As for the recipe for any birthday cake, Victoria Chase had a poetic formula: What goes into a birthday cake? Sugar and salt, and smiles and tears butter and eggs, and hopes and fears sift and stir, and beat and bake That's what goes into a birthday cake! -- Victoria Chase, The Ladies Home Journal
If you want to try something more specific, here are recipes for some of the cakes mentioned above. GLAZED POUND CAKE RING 1 cup butter 1/2 whole nutmeg, ground 1/2 teaspoon salt 1 2/3 cups sugar 5 eggs 2 cups of sifted cake flour
Soften the butter and add the nutmeg and salt, beating 4 minutes in a mixer. Blend in sugar, beating about 2 minutes. One at a time, add 4 eggs, beating 2 minutes after each addition. Add the remaining egg, beating only 15 seconds this time. Fold in flour and beat for 2 minutes. Pour the batter in a greased, floured 9-inch tube pan. Place in the oven and only then set the heat at 300 degrees. Bake 2 hours. Cool in the pan 10 minutes and then turn on a wire rack.
Note: If the cake is mixed by hand, double each mixing time and bake 1 1/2 hours.
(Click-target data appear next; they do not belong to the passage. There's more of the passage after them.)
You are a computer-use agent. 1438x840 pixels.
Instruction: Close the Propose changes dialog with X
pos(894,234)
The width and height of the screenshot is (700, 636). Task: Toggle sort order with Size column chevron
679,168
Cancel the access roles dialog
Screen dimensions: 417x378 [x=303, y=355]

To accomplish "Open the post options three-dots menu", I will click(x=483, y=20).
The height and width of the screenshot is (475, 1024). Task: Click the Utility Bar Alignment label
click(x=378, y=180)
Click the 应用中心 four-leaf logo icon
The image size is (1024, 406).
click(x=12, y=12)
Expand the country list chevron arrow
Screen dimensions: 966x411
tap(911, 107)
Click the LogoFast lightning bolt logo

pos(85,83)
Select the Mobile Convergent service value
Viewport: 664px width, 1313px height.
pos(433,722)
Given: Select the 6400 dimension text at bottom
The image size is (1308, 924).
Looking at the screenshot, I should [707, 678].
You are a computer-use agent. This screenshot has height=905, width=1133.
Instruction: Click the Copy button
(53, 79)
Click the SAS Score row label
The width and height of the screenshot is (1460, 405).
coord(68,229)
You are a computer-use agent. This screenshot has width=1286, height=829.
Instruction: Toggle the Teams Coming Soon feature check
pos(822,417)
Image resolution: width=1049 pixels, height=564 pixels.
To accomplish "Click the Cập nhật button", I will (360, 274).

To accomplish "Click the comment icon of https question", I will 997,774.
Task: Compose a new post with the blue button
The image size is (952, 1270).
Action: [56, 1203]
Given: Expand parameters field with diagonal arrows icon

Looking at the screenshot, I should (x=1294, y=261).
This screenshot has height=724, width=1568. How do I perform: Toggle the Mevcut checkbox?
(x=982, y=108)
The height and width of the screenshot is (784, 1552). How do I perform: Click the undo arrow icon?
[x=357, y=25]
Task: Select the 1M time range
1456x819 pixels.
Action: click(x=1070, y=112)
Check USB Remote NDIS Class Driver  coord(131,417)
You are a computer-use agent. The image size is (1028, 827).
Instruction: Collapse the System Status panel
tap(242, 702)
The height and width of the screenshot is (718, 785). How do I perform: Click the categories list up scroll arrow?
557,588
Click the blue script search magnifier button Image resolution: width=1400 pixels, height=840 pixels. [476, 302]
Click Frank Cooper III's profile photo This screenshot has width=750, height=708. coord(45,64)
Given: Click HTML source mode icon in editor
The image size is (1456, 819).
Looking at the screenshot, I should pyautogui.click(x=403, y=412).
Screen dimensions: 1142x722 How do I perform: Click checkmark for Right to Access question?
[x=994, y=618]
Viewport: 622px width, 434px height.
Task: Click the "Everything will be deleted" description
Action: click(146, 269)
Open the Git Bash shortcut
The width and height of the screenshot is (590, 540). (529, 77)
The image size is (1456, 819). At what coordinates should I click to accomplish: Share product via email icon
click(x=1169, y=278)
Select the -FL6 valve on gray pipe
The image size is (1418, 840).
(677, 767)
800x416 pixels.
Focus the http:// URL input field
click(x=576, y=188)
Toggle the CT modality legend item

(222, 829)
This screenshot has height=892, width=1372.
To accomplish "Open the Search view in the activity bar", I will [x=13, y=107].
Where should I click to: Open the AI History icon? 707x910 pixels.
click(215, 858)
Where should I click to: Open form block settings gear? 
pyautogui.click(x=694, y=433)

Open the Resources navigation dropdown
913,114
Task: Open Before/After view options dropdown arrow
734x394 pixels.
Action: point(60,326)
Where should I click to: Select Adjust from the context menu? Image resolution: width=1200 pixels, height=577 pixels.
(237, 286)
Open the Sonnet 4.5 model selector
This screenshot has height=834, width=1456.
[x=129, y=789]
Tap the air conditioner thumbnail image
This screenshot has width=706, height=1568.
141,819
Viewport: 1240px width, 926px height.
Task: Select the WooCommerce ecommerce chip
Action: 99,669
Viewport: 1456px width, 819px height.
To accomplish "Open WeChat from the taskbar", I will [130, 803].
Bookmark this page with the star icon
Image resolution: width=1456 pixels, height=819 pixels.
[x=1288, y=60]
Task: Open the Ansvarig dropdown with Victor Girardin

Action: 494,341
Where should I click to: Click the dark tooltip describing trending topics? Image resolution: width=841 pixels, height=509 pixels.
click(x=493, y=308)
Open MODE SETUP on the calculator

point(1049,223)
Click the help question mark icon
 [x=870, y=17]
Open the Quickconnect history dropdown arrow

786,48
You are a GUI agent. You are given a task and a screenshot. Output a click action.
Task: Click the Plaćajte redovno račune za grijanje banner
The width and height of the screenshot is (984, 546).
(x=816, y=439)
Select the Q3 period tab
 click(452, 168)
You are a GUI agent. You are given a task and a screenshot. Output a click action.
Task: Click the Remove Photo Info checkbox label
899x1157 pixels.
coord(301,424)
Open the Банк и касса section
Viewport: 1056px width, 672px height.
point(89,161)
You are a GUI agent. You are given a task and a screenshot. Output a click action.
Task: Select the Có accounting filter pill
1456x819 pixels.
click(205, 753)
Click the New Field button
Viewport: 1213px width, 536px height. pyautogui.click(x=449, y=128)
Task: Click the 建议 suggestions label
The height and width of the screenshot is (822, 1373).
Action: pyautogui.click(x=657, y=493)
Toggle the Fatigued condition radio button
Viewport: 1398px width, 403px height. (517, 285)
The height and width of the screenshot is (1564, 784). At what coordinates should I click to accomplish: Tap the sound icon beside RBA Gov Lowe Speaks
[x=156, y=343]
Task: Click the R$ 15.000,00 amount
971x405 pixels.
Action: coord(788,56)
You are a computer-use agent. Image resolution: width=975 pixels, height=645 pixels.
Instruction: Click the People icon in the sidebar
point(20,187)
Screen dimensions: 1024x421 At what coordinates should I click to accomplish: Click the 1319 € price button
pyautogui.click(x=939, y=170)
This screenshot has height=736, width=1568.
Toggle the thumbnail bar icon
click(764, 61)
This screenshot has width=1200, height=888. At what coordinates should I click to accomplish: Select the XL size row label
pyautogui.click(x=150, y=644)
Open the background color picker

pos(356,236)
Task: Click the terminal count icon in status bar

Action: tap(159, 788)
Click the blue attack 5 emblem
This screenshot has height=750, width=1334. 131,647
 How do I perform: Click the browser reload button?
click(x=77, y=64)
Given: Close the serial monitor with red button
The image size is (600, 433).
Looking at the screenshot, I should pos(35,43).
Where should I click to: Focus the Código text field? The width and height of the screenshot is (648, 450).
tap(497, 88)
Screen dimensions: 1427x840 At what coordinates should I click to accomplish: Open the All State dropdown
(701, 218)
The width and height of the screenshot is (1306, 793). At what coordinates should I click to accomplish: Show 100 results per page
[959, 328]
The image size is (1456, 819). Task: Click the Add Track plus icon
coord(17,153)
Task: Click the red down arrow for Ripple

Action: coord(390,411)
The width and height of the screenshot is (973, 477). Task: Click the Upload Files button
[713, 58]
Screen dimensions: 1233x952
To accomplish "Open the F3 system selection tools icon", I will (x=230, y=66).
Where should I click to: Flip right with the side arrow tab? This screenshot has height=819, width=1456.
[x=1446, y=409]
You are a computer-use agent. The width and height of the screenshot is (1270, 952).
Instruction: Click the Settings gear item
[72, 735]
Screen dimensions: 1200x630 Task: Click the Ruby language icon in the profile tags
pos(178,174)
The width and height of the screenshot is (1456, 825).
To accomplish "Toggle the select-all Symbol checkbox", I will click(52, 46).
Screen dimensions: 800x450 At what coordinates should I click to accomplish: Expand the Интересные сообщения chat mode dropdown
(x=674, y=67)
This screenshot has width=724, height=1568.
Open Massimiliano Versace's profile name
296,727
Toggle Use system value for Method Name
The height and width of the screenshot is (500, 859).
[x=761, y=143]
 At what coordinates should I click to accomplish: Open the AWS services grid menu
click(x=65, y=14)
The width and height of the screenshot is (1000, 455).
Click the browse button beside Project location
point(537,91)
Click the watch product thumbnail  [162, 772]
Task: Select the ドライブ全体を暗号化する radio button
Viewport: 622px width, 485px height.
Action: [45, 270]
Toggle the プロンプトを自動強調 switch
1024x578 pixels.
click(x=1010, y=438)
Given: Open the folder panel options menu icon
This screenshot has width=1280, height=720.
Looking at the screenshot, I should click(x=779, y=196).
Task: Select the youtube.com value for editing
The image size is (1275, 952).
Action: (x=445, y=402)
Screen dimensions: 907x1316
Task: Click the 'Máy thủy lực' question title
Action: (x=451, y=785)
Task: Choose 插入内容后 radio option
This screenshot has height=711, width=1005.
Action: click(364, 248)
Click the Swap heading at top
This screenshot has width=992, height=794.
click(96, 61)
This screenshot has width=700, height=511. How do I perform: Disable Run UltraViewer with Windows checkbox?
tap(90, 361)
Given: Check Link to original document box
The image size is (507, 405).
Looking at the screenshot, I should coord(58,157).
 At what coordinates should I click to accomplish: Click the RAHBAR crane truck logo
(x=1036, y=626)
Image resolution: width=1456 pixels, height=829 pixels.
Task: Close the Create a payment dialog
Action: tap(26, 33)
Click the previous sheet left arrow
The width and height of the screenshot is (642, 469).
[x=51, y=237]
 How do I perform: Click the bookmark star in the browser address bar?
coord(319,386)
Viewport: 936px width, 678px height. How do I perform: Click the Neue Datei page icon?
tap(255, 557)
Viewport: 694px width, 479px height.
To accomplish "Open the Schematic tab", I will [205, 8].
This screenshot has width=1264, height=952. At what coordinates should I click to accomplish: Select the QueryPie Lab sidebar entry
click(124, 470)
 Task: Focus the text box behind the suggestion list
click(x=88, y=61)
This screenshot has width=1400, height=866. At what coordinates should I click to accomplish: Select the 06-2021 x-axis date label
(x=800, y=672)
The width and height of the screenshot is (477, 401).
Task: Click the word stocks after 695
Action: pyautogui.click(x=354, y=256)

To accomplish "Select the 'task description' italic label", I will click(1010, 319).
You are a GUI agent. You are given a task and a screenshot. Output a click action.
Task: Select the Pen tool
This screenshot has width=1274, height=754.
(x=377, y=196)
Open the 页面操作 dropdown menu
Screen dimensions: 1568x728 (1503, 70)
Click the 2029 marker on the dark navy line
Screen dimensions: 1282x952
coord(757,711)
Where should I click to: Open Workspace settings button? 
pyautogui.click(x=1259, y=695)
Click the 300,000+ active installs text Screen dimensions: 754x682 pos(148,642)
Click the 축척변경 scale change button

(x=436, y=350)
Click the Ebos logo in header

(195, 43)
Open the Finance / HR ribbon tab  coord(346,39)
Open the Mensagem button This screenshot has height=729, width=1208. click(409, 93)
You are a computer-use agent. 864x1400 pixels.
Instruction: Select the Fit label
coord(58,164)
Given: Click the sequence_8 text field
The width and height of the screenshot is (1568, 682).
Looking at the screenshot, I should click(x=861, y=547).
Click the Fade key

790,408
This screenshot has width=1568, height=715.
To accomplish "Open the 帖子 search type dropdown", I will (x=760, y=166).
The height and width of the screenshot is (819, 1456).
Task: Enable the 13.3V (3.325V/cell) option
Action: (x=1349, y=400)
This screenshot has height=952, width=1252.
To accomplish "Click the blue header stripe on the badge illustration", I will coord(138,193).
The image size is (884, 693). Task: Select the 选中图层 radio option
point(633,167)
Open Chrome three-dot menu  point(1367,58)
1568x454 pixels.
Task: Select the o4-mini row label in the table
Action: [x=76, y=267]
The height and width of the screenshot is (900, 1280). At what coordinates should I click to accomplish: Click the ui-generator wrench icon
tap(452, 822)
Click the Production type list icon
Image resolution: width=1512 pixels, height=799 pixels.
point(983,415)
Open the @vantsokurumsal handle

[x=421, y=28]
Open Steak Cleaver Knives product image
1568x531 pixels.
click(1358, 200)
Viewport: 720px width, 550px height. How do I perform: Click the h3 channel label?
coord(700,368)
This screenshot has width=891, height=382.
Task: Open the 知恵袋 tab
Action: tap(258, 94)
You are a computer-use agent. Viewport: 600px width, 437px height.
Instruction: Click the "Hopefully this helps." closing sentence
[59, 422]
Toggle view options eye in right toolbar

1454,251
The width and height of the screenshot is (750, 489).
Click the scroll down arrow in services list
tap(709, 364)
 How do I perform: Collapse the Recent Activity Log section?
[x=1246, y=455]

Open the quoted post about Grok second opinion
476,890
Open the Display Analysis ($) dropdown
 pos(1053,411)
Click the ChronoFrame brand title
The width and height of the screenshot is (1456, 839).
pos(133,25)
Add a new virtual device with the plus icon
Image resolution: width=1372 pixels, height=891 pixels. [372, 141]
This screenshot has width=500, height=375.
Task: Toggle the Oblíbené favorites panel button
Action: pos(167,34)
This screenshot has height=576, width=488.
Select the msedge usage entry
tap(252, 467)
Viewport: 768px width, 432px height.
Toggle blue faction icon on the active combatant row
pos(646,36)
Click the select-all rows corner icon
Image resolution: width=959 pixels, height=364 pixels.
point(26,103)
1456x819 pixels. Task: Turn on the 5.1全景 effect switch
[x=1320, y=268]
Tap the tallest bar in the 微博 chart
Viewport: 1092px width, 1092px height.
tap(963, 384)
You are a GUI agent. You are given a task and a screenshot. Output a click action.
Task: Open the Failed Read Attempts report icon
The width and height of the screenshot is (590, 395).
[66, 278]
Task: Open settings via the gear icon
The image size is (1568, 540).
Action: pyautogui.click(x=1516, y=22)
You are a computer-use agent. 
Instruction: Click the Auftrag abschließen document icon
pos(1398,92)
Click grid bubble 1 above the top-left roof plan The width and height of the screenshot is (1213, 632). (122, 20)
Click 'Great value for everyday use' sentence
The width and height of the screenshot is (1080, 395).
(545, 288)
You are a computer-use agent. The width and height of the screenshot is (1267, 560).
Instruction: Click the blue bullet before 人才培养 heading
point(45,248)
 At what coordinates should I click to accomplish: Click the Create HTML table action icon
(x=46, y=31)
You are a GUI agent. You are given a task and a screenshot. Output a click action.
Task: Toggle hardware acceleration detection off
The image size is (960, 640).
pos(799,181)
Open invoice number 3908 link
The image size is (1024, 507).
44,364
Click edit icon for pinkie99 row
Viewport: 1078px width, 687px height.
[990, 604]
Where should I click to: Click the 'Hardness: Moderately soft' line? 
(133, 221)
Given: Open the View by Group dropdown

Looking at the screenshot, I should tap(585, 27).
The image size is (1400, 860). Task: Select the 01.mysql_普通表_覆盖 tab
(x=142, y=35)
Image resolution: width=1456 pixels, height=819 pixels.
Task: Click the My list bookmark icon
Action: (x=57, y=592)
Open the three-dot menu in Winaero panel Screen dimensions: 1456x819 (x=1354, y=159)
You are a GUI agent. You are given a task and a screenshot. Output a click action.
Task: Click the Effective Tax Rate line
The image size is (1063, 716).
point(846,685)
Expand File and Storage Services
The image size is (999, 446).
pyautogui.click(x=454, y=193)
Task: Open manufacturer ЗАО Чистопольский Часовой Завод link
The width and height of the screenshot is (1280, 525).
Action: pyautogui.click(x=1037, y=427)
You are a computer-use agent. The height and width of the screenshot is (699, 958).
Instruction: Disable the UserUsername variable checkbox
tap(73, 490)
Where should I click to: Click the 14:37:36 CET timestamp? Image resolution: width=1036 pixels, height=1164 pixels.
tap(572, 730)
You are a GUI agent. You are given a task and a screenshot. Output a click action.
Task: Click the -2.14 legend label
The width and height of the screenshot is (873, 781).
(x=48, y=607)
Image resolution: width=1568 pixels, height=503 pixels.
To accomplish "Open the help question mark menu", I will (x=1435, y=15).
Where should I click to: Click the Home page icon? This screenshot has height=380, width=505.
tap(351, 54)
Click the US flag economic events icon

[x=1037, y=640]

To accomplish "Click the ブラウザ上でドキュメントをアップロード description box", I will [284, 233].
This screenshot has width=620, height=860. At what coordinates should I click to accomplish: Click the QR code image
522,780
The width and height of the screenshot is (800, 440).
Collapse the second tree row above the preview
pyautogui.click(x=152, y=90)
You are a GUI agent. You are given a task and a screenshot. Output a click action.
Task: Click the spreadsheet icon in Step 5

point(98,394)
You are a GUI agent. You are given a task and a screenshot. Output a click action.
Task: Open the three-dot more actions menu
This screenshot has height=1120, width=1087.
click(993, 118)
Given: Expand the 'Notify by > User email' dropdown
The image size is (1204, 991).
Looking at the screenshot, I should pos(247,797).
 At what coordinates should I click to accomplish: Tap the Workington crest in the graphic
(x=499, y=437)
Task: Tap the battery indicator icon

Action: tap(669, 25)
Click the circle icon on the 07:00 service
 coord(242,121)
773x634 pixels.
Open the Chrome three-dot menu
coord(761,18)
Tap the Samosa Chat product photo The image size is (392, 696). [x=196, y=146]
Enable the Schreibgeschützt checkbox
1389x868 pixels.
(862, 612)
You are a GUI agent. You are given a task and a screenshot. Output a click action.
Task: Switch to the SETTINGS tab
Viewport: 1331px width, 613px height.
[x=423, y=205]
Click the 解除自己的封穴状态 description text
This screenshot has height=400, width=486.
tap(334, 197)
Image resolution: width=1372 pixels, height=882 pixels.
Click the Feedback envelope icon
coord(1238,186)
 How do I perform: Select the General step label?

Glaze: 2 cups confectioners' sugar 4 teaspoons each orange and lemon juice
Whirl together in food processor or blender until smooth. Spread over cake. After the glaze has set, decorate as desired. JITA (Slava "Cake") 1 pound unmilled whole wheat 1pound sugar 1 pound ground walnuts Vanilla extract to taste Confectioners' sugar for decoration
Cover the what with water (at least 4 cups water to 1 cup of wheat) in an ovenproof pot large enough so that the mixture fills no more than 3/4 of the pot. Bake at 350 degrees for 2 to 3 hours. You might have to add water, all of which will be slowly absorbed. It is done when the grains are very tender (they must melt in the mouth, not needing chewing.)
Drain the wheat thoroughly in a colander, place a plate beneath it to catch further dripping, and refrigerate overnight. In the morning grind the grain -- which should be absolutely dry -- twice. (If you used bleached wheat, it only needs to be ground once.) Place the grond wheat in a very large mixing bowl and add the sugar and almost all of the walnuts. Mix by hand, adding vanilla to taste.
Dust your hands with a bit of the reserved walnuts and transfer the mixture to a serving platter, forming into a melon shape with ridges etched by hand. Cover the whole with a dusting of ground walnuts and then with a dusting of confectioners' sugar so there is an even white glaze. Blot with whole "melon" very gently with a paper towel. Cool in the refrigerator until ready to serve. The longer it cools, the more the flavors will blend. SHIRLEY TEMPLE TORTE 10 ounces confectioners' sugar 5 ounces choccolate 14 eggs, separated 10 ounces ground hazelnuts 1/8 teaspoon lemon peel
Rum to taste
Melt the sugar with the chocolate in the top of a double boiler. Remove from heat and add the egg yolks, one at a time, stirring constantly. Add nuts. Beat egg whites until they form a peak. Fold, along with lemon peel, into the batter. Bake in 3 buttered and floured spring pans in 350-degree oven for approximately 50 minutes. Cake is done when a toothpick comes out clean. Cool the cake, preferably overnight, and sprinkle with rum. Filling: 5 ounces chocolate 3 whole eggs, beaten 5 ounces butter 4 ounces confectioners' sugar Ground hazelnuts for decoration
Melt the chocolate with the beaten eggs in the top of a double boiler, stirring constantly. Remove from heat and stir in the butter, beating until smooth and glossy. Beat in confectioners' sugar. Spread between the layers and then over the whole. Sprinkle the frosted cake with more ground hazelnuts.
Note: This is a big cake, but it will stay fresh a long time.